Idealmente los suscriptores (entre quienes me incluyo) deberíamos haber recibido una carta al menos seis semanas antes, para valorar si deseábamos mantener el servicio en estas nuevas condiciones, o si querríamos pasarnos al servicio digital y asumir el incremento en el costo para no perdernos Big Love.
Al mismo tiempo, sin embargo, tampoco debemos olvidar que ya estuvimos ahí. Por lo menos a mí ya me pasó antes. Magnificado:
Cuando la televisión por cable inició en Nicaragua a finales de los 80s- principios de los 90s, las empresas locales tomaban las estaciones que deseaban, sin atender a restricciones geográficas impuestas por las empresas proveedoras de contenido. Creo que mas de una simplemente robaba la señal, sin pagar derechos.
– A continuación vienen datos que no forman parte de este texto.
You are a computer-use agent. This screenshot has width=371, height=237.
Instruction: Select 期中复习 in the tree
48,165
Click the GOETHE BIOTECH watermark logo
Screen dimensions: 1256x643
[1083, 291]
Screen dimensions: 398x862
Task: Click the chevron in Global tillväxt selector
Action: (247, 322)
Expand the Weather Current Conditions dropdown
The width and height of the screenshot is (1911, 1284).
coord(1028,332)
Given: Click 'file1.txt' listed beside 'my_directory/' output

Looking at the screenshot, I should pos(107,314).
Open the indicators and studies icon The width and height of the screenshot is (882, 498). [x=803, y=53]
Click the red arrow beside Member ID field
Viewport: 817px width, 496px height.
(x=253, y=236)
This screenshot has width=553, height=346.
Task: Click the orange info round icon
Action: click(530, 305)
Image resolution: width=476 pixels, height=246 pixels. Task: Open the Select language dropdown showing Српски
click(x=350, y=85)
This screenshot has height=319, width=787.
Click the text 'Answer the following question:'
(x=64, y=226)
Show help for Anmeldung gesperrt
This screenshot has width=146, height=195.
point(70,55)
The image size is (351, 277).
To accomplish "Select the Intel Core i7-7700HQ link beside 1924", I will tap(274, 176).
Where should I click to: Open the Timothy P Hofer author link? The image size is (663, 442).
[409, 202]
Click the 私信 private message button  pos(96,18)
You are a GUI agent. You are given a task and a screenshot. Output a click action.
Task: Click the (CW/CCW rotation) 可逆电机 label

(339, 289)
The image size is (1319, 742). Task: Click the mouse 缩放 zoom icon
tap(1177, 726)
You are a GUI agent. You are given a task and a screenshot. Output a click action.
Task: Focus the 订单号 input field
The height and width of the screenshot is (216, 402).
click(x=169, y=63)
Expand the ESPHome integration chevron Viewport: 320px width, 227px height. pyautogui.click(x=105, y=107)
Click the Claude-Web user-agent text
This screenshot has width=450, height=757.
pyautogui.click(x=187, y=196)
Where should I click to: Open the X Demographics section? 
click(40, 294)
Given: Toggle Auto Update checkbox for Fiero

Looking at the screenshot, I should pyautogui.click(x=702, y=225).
Así, pude disfrutar de las señales de los canales premium de películas para el territorio norteamericano. HBO, CINEMAX, SHOWTIME y THE MOVIE CHANNEL se mantenían al alcanze del control remoto, como si estuvieramos viviendo en los EEUU.
Para mi era magnífico, porque las películas llegaban mas rápido al cable norteamericano que al programado para Latinoamérica. Y cuando se incluyó en la rejilla un canal de pay-per-view llamado Request, si que llegué al paraiso. No había pay mas allá de la mensualidad regular, y sí había mucho view.
Si en los canales premium las películas tardaban de seis a nueve meses en llegar, aquí aparecían de cuatro a seis meses después de su estreno en cines gringos. Cada día, Request programaba dos películas, repetidas una trás la otra durante 24 horas. Tomen en cuenta que esto sucede antes de que la internet explote con la bonanza de “contenidos compartidos”. Era un sueño.
Hasta que me despertaron de una patada.
No recuerdo el año. La mente es generosa y bloquea los eventos traumáticos. Un día, todos mis canales favoritos habían desaparecido, o habían sido suplantados por unas imitaciones que adoptaban el sufijo OLE! para declarar su hispanidad.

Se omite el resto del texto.